Now it is of course slightly more complex that just that. There are two characteristics and four capabilities that high-velocity organisations exhibit. The four capabilities are:

  1. Specifying design to capture existing knowledge and building in tests to reveal problems.
  2. Swarming and solving problems to build new knowledge.
  3. Sharing new knowledge throughout the organisation.
  4. Leading by developing the first three capabilities.

Now these capabilities can be developed – in different manifestations – in any sort of process, not just production-line processes. Spear shows it in action in health-care, in nuclear engineering, in aluminium production, and of course automotive production. I’ll into further detail perhaps in a later post. Here I’m going to discuss a simple example illustrating not just capability 1, in which a process not only captures knowledge but has built-in tests, and also capability 2, involving problem solving and process improvement, where the process is tested to failure, in order to reveal what knowledge is missing about the process.

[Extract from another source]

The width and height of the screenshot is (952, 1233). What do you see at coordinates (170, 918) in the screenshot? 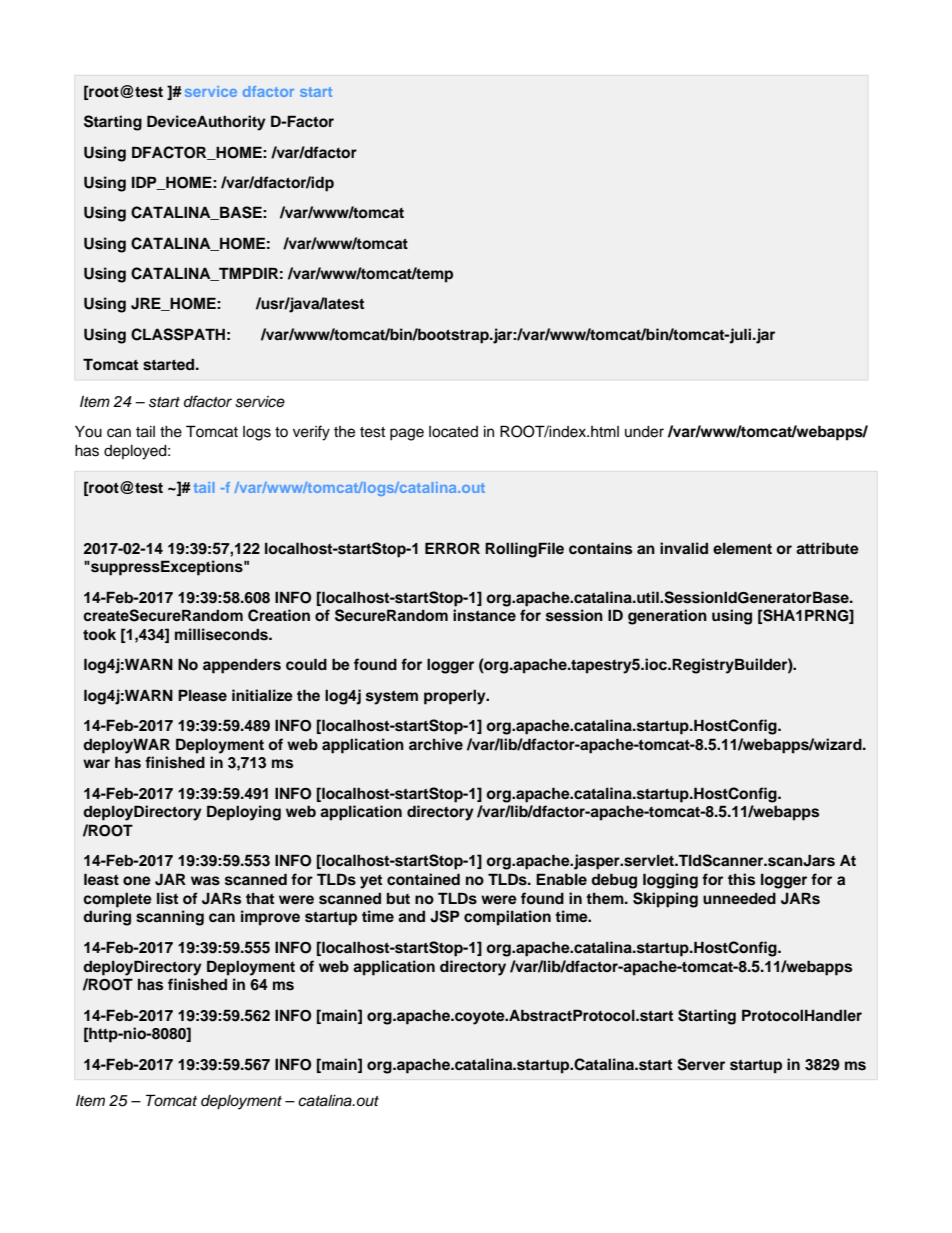
I see `scanning` at bounding box center [170, 918].
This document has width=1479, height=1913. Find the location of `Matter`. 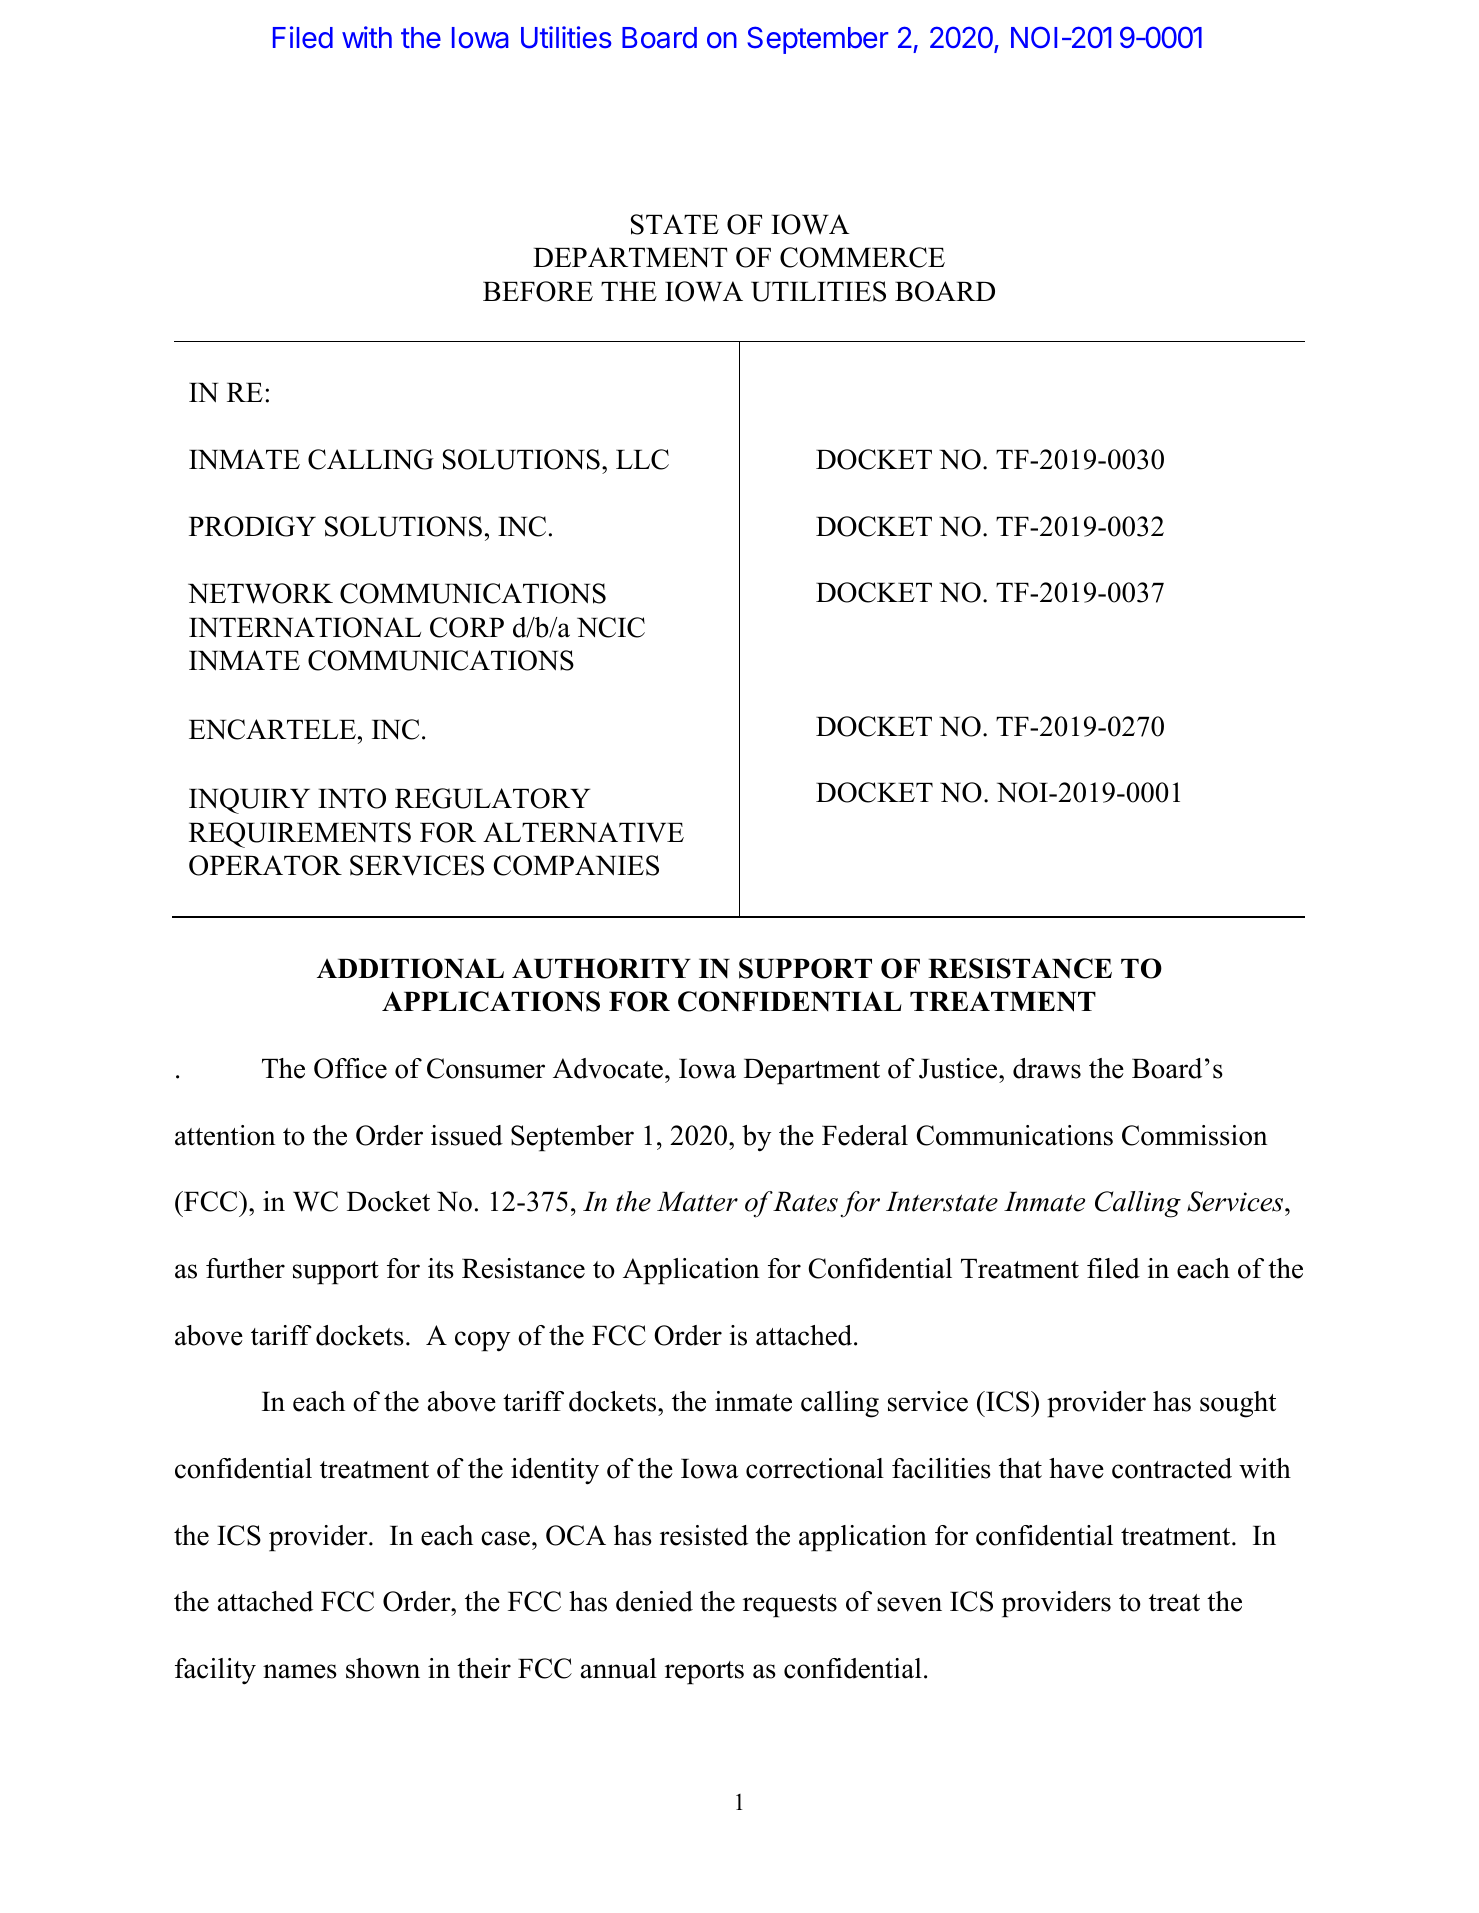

In the book he describes a mattress factory, Aisin, that, after a long capability improvement process ends up with two production lines each capable of making (e.g.) 100 units a day to custom order. On some given day, imagine they have a requirement to make say 180 units. Rather instead of running one line at 100 the other at 80, or both at 90 units, they will instead deliberately overload one of the lines (e.g. ramp it to 110 or 120 units) in order to discover the process failure modes (that is, the process’s bottlenecks) so as to to improve them. They already know how to make 100 units a day. They can learn more about their process if they try to make 120. The reason they do this on days of lighter loading, is that the can use the unstressed production line as a back up, if the test was too stressful for the line under test.

Experienced software engineers might recognize this stress testing from their performance testing toolkit. Loading a software system to the point of failure is one quick way to learn where a system’s bottlenecks are, and what to do about eliminating them, and thus making your software architecture more efficient, and discovering new knowledge about how your architecture performs and what needs to change.

The point is of course, I’m not talking about stress testing software. I’m talking about stress testing software development methodology so you can discover what you don’t already know about your process, and therefore improve it. I don’t mean, just arbitrarily place more demands on your software teams to produce more with less. That’s just the most retarded type of management-by-objective.

Think about all the moving parts in your development process. What do you know about them? What do you assume? What do you just take for granted? How much do your team members know about the process? Can they identify problems and propose solutions? Do they need to learn that capability? Where are your failure modes? Do you just accept them, and perform a work around, or do you understand them as signals to elicit further discovery about the things you don’t understand about the process? Embrace failure. In fact, actively seek it out. Use it an opportunity to discover unknown information about your business and to improve your team’s skills.

Chasing The Rabbit is a great book, highly recommended that all software development practioners read it, and special thanks to Doug for bringing it to my attention.